11.03.2011 Роман Ударцев 0

«И сказал ему Господь: за то всякому, кто убьёт Каина, отмстится всемеро. И сделал Господь Каину знамение, чтобы никто, встретившись с ним, не убил его.
И пошёл Каин от лица Господня и поселился в земле Нод, на восток от Едема.
И познал Каин жену свою; и она зачала и родила Еноха. И построил он город; и назвал город по имени сына своего: Енох.»

Бытие 4 глава стихи 15-17.

белый лев
Луха громко рассмеялась, услышав обиженное сопение Хонка. Она вертела в руках павлинье перо. Утренняя прохлада заставляла ее кутаться в баранью шкуру. Хонк, кроме обернутой вокруг бедер циновки, одеждой себя не утруждал. Луха, конечно, хотела объятий этого огромного мужчины, но внутренний голос подсказывал, что необходимо потерпеть. Тогда она получит не только его, но и украшение Амина.

— Итак, если ты хочешь меня, принеси шкуру белого льва, в которой ходит Амин.

— Луха, я же говорил, что Амин не хочет отдавать шкуру.— Хонк не понимал, чего от него хочет Луха. Любому ясно, что Амин никогда не расстанется со своим охотничьим трофеем.

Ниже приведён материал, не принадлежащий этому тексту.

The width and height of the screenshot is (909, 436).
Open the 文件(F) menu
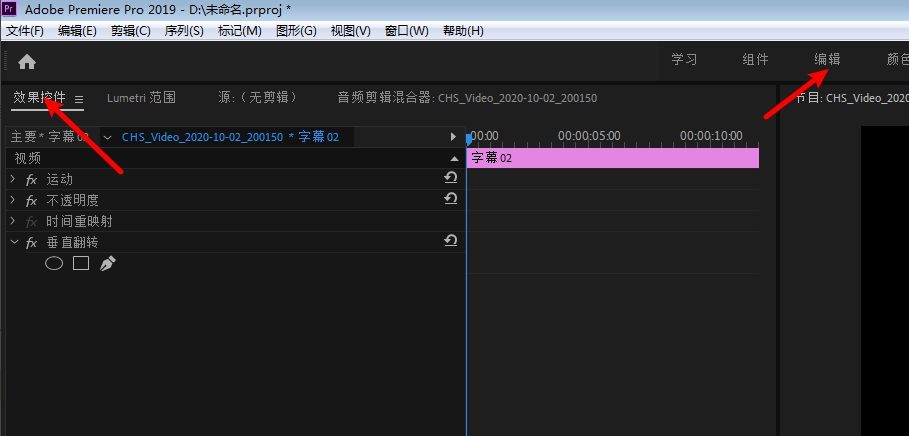[x=25, y=31]
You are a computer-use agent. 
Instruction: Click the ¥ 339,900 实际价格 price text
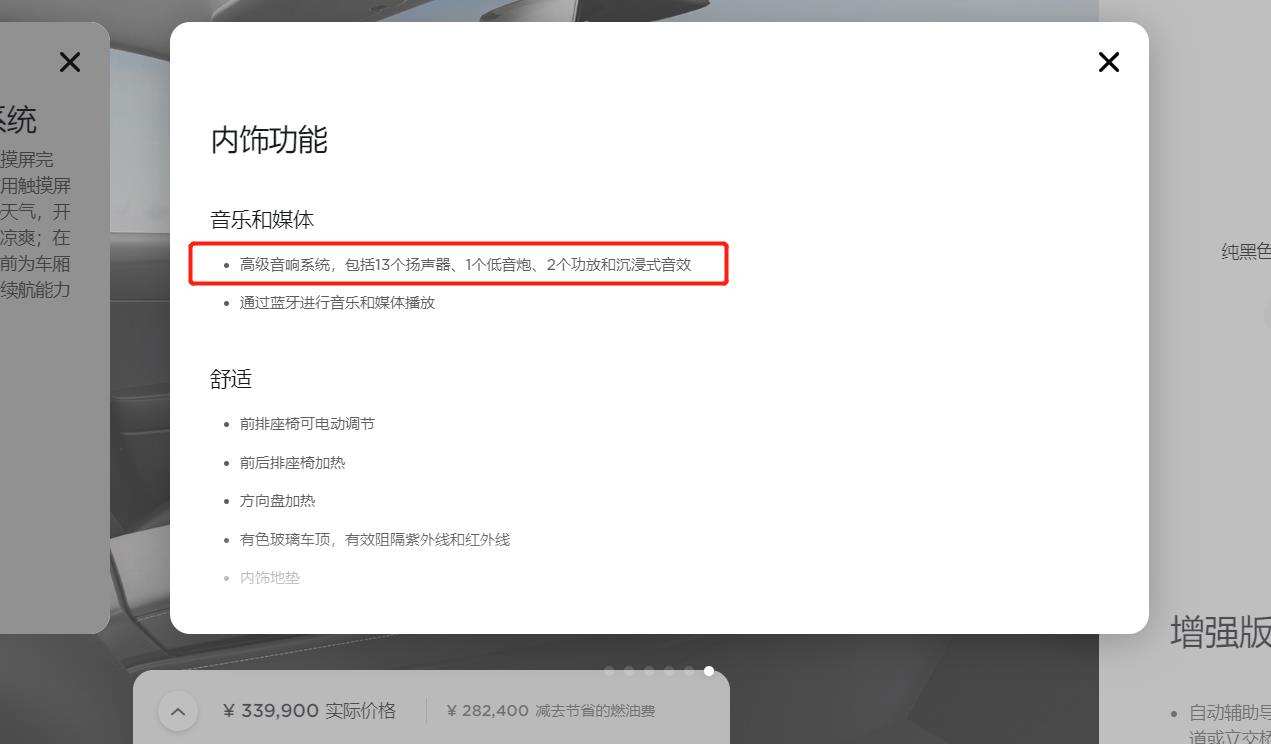pyautogui.click(x=310, y=711)
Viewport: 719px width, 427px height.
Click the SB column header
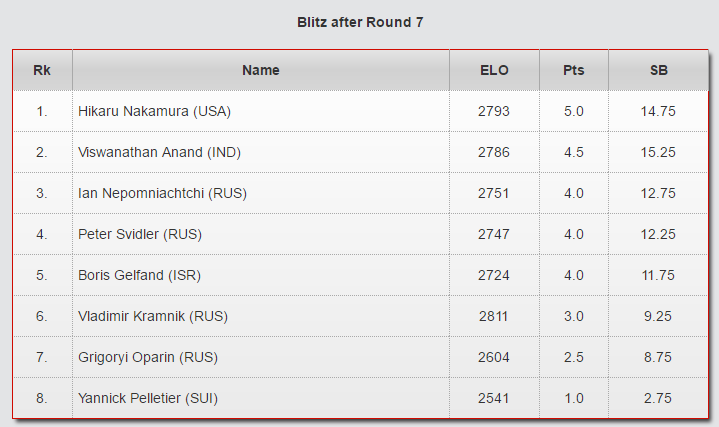pyautogui.click(x=658, y=71)
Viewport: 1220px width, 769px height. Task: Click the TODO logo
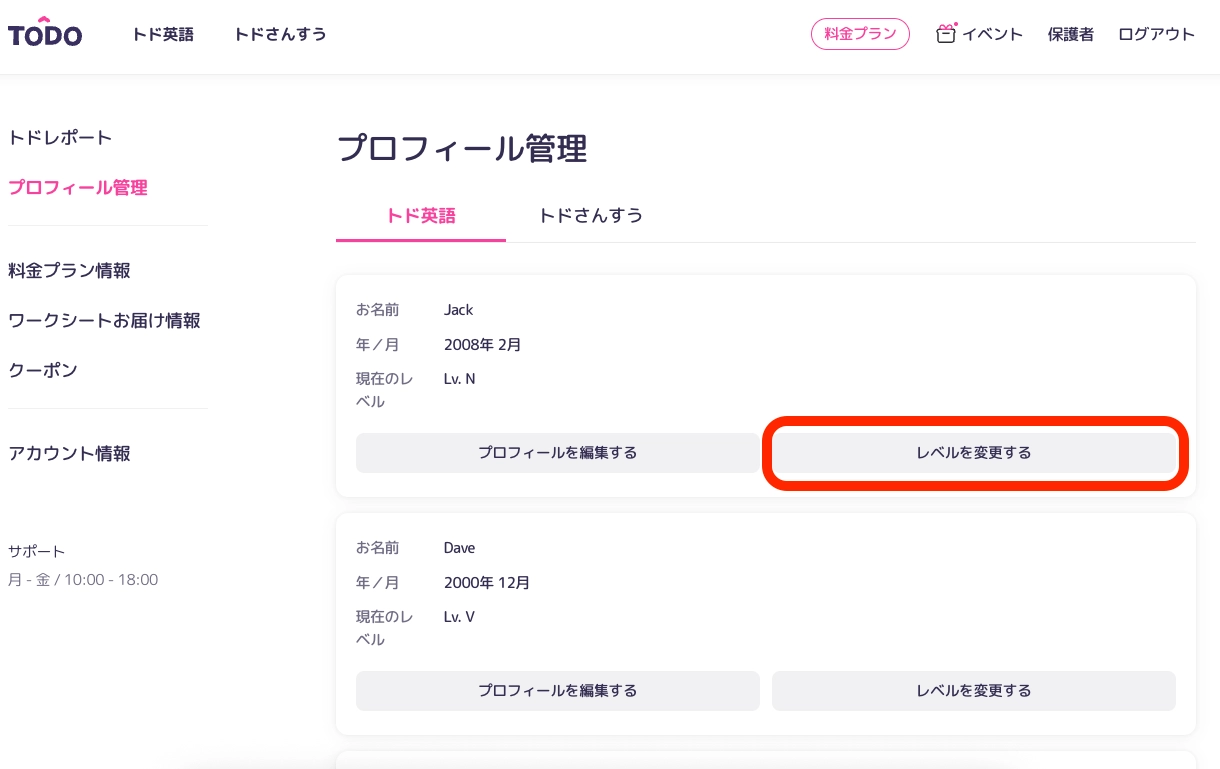click(45, 33)
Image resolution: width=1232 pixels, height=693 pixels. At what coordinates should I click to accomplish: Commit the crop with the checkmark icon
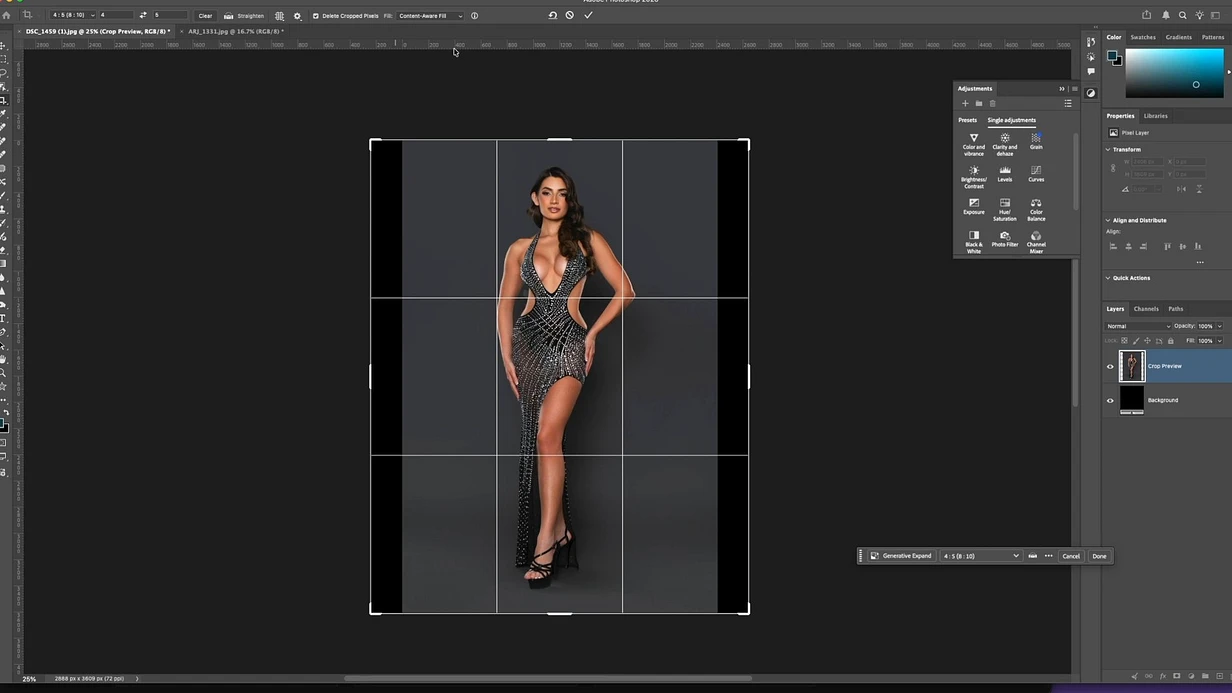(x=588, y=15)
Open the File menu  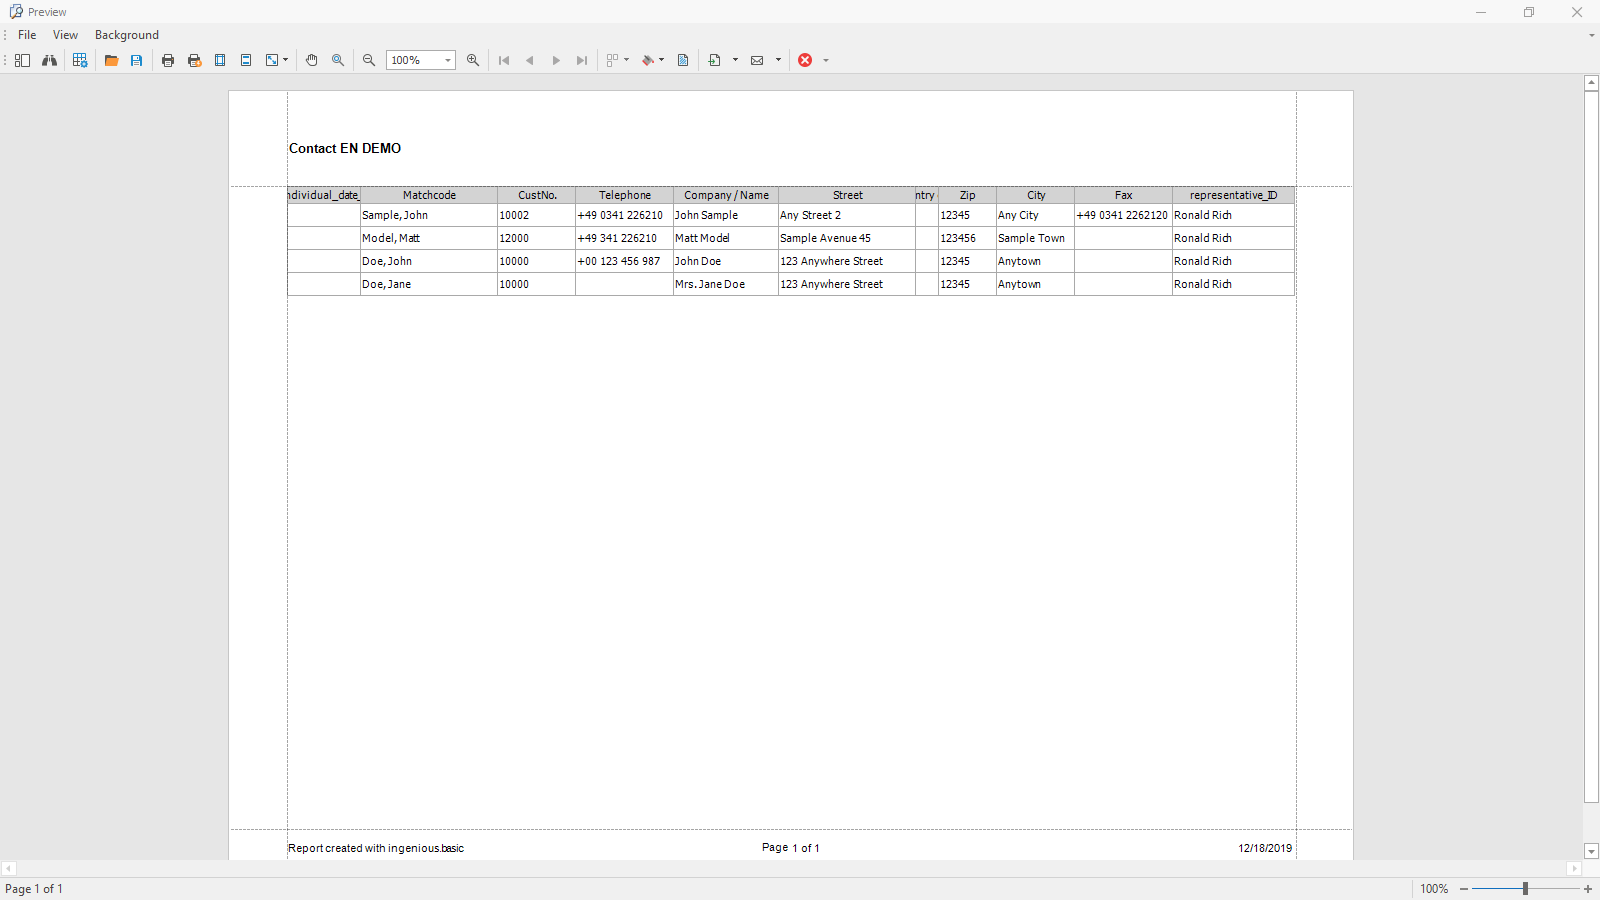[x=27, y=35]
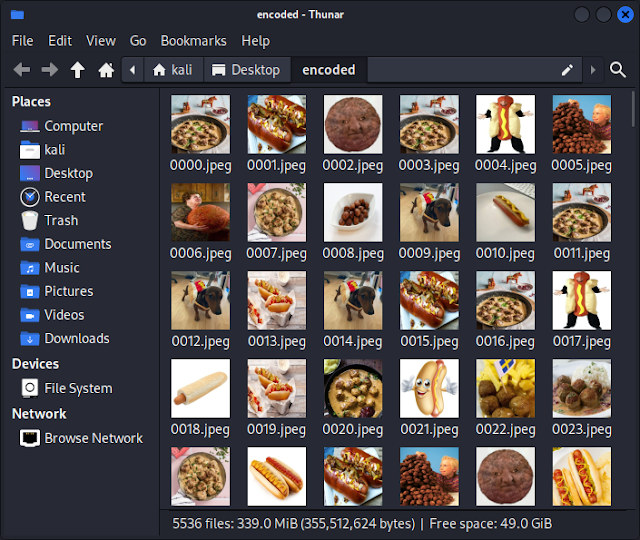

Луха топнула ножкой и скрылась в шатре. Хонк тяжко вздохнул и пошел искать Амина. Охотник сидел под дубом и делал стрелы. Хонк, при его пяти локтях роста, все равно в сравнении с ним выглядел подростком. Он подошел поближе и стал думать, как уговорить брата отдать эту проклятую шкуру. Амин, как всегда, угадал его мысли.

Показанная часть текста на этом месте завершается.